Reproduce every line of the listing below without changing anything.

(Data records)
◆ ◆ ◆ ◆
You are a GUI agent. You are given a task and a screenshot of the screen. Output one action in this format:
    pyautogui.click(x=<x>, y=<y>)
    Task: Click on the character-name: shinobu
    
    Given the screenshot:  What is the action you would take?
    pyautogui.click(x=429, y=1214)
◆ ◆ ◆ ◆
- Exercise result:
You are a GUI agent. You are given a task and a screenshot of the screen. Output one action in this format:
    pyautogui.click(x=<x>, y=<y>)
    Task: Click on the character-name: shinobu
    
    Given the screenshot:  What is the action you would take?
    pyautogui.click(x=429, y=1214)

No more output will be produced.